> _WORK INSTRUCTIONS_: Could you output, without any changes, the lines from the one containing "Click the green accent bar beside Answer C" up to and including the one containing "Looking at the screenshot, I should (21, 611)."?

> _Records for locating described items_:
_ _ _ _

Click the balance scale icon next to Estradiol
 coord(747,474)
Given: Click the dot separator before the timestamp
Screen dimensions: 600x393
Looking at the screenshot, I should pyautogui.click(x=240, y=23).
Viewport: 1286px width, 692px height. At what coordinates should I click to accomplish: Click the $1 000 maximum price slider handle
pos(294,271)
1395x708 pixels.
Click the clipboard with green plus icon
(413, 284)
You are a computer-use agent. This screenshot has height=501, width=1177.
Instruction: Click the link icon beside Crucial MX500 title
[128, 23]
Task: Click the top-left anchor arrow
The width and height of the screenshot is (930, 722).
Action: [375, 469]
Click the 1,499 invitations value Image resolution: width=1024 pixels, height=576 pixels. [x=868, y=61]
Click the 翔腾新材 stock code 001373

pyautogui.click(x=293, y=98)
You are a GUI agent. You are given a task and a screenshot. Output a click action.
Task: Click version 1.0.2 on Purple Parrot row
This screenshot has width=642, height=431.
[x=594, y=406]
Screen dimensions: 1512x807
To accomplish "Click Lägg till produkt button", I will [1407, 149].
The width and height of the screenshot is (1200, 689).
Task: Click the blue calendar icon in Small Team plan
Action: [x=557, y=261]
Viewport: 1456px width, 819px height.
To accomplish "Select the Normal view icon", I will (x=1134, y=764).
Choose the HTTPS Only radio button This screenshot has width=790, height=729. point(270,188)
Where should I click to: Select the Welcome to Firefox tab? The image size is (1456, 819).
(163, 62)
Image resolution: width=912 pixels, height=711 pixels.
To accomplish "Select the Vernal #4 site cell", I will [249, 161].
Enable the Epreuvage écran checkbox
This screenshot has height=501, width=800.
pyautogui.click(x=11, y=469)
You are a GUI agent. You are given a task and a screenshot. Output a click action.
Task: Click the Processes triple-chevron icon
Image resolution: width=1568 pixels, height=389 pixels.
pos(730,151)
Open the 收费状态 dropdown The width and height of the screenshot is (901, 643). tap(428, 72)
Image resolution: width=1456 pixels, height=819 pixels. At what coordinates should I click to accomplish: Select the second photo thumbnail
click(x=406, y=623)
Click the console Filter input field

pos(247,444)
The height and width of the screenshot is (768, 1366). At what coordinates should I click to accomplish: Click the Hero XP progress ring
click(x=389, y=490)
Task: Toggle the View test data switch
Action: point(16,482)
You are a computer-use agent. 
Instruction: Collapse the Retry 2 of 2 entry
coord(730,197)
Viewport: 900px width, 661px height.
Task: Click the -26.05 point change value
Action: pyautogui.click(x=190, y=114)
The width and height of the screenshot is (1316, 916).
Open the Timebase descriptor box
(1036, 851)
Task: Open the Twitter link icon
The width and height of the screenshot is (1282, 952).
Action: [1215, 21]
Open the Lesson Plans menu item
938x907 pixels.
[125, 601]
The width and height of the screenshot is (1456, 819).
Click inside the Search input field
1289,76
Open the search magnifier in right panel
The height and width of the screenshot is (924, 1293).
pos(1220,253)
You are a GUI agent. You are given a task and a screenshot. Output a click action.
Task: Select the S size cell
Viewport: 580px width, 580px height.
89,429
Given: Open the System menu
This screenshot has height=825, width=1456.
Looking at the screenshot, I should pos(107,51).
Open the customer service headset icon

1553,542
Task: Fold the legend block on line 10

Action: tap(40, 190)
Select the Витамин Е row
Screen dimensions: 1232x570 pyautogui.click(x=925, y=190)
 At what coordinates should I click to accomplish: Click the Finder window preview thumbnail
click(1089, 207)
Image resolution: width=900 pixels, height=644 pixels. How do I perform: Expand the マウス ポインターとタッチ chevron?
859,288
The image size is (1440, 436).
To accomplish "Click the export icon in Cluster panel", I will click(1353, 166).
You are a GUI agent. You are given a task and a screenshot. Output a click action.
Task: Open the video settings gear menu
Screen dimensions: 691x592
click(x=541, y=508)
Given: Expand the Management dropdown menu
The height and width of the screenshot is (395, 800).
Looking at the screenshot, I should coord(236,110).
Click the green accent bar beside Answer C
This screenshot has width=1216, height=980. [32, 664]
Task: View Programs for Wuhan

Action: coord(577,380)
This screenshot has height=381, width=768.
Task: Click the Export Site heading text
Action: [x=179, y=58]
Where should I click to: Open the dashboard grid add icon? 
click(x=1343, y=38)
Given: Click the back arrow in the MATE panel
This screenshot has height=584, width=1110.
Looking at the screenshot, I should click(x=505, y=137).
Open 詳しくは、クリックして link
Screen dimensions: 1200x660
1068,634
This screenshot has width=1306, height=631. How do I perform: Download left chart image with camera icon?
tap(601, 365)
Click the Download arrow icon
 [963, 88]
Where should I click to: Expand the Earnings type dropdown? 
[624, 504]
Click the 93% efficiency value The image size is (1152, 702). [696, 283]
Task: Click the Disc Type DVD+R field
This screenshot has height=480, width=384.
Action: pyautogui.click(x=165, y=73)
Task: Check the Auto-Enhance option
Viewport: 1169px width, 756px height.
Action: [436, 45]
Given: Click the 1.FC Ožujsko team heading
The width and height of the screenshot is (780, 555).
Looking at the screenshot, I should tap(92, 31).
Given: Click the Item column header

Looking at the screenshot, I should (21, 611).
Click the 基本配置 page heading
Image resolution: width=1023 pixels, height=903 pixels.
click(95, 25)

_ _ _ _

> _OUTPUT BELOW_:
Click the green accent bar beside Answer C
This screenshot has width=1216, height=980. [32, 664]
Task: View Programs for Wuhan

Action: coord(577,380)
This screenshot has height=381, width=768.
Task: Click the Export Site heading text
Action: [x=179, y=58]
Where should I click to: Open the dashboard grid add icon? 
click(x=1343, y=38)
Given: Click the back arrow in the MATE panel
This screenshot has height=584, width=1110.
Looking at the screenshot, I should click(x=505, y=137).
Open 詳しくは、クリックして link
Screen dimensions: 1200x660
1068,634
This screenshot has width=1306, height=631. How do I perform: Download left chart image with camera icon?
tap(601, 365)
Click the Download arrow icon
 [963, 88]
Where should I click to: Expand the Earnings type dropdown? 
[624, 504]
Click the 93% efficiency value The image size is (1152, 702). [696, 283]
Task: Click the Disc Type DVD+R field
This screenshot has height=480, width=384.
Action: pyautogui.click(x=165, y=73)
Task: Check the Auto-Enhance option
Viewport: 1169px width, 756px height.
Action: [436, 45]
Given: Click the 1.FC Ožujsko team heading
The width and height of the screenshot is (780, 555).
Looking at the screenshot, I should tap(92, 31).
Given: Click the Item column header

Looking at the screenshot, I should (21, 611).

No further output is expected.